メロディが根本にあることは変わらない
──じゃあこの作品って、ロング・スケールとしてひとつの答えが出た、と胸を張れるものじゃないんですか。
菊川:いやっ……まぁ今回はこれが正解なんですよ、僕らの中で。でも、次にどうなってるかは正直わかんないです。
──完成度から言えば「これが到達点」というコピーだって書けそうな作品なんですけどね。でもみなさんの意識の中では……。
菊川:通過点、ですね。あくまで。
──はい。ちなみに今回のアレンジも時間は相当かかってますよね。
菊川:そうですね。だいたい二転三転ぐらいは毎回してますね。2回3回と違うことやってみてようやく、あ、これだな、っていうのが見えてきて。
楠:でも、そこからまたゼロに戻ったりすることもありますし(笑)。
──そういう苦労が曲に滲んでこないですよね。サラッと、なんの汗もかかずにできたようなイメージが。
菊川:喜んでいいのか悲しんでいいのか(苦笑)。でもそうやって聴いてもらえるのも嬉しいですよ。
──そういう曲に挟まれてるから、昔の曲がポッと出てくると逆に新鮮だったりして。5曲目の「frames laid out」と10曲目の「The day rain changes to the rainbow」が再録ですけど。
菊川:はい。これはですね、5曲目のほうは前回のミニ・アルバムの曲なんですけど、ミニ・アルバムの時だけ今までのエンジニアさんと違うエンジニアさんだったんですよ。で、今回のアルバムはもともと昔からやってるエンジニアさんにやってもらって。その、今回のエンジニアさんのほうが僕らとしても付き合いが長いし、その人の手で改めて録ってもらいたいなっていうのがあったから。だから入れたっていうのがひとつ、ですね。でまぁ、10曲目の古い曲っていうのは、サード・アルバムにも古い曲を1曲入れたんですよ。前のファースト・アルバムから1曲入れたんですけど、そのシリーズ第2弾という感じで。
──やっぱ再録は楽しいですか。
菊川:そうですね。単純に4人でやってないですからね、昔の曲は。でもライヴでよくやってるし、だったら今回新しくアレンジも変えちまえ、と。そういう感じですかね。

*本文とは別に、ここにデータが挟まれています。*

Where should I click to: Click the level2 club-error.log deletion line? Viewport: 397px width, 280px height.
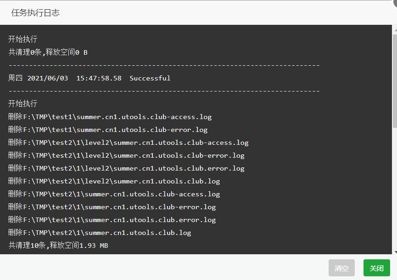(126, 155)
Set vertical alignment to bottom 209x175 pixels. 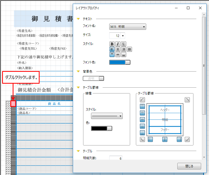(x=124, y=55)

──新曲に挟まれると、やっぱ「The day rain changes to the rainbow」のメロディって、青いというか若いなぁって思いますよね。
菊川:そうですよね(笑)。でも昔の曲のほうが意外と、不思議と自信あったりするんですよね。
──へぇ。
菊川:これなんでかわかんないんですけど、ファースト・アルバム作り終えた時が一番自信あったんですよ。なぜか。日に日に自信がなくなってるってことなんですけど(笑)。
楠:ダメじゃん(笑)。
──それは、昔は若かったし怖いもの知らずだった、という意味じゃなくて?
菊川:まぁまぁ、そういうのも確かにありますけど。ようやく処女作として作れたっていう嬉しさもあるんでしょうけど。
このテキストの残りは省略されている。